(Beginning of Entries supplied)
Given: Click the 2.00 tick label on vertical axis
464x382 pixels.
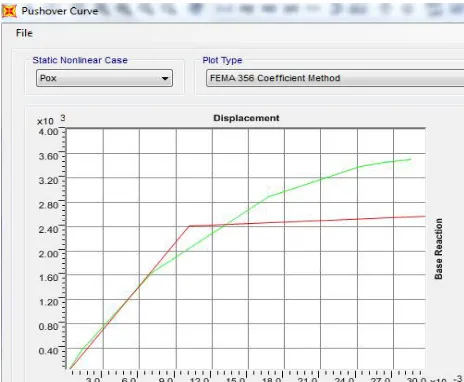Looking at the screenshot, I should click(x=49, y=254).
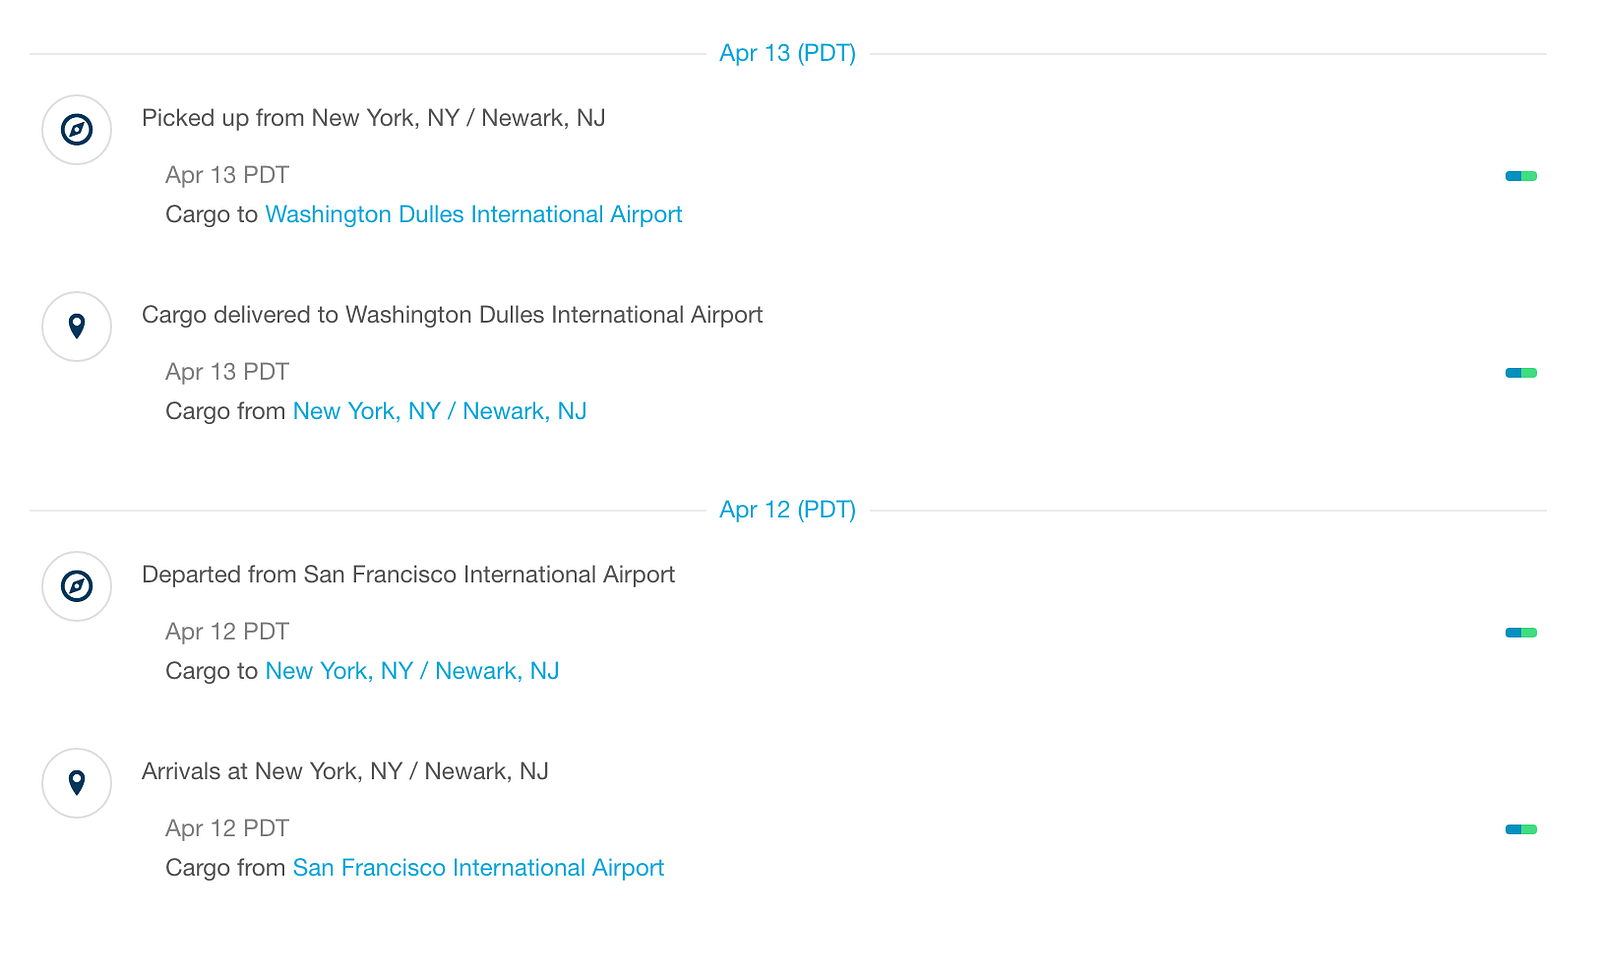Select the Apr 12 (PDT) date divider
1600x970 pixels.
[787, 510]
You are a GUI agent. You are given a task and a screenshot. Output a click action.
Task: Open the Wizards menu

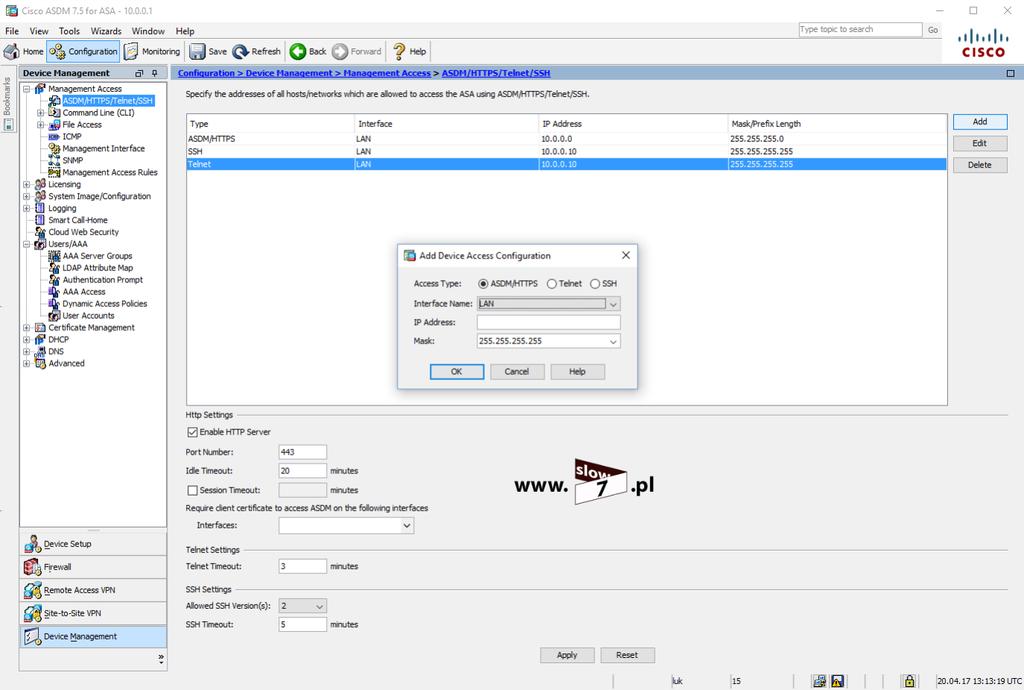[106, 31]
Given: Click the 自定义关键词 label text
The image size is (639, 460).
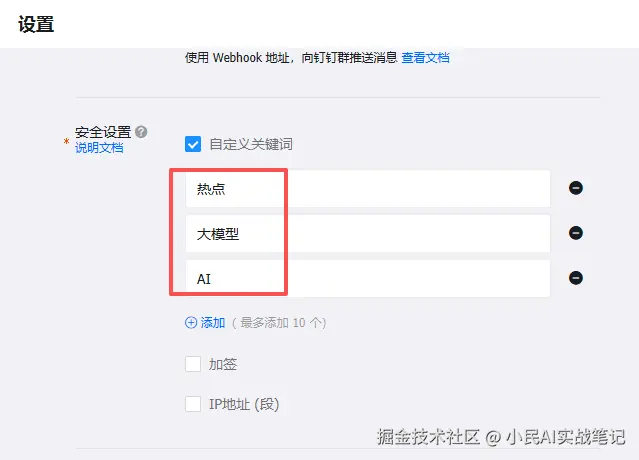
(End of Entries supplied)
About this exercise —
When you return the listing, keep each line exact and leave the pictures out.

Answer below —
Given: Click the 2.00 tick label on vertical axis
464x382 pixels.
Looking at the screenshot, I should click(x=49, y=254).
Select the Apr 12 (PDT) date divider
1600x970 pixels.
[787, 510]
You are a GUI agent. You are given a task and a screenshot. Output a click action.
Task: Open the Wizards menu

[106, 31]
Given: Click the 自定义关键词 label text
The image size is (639, 460).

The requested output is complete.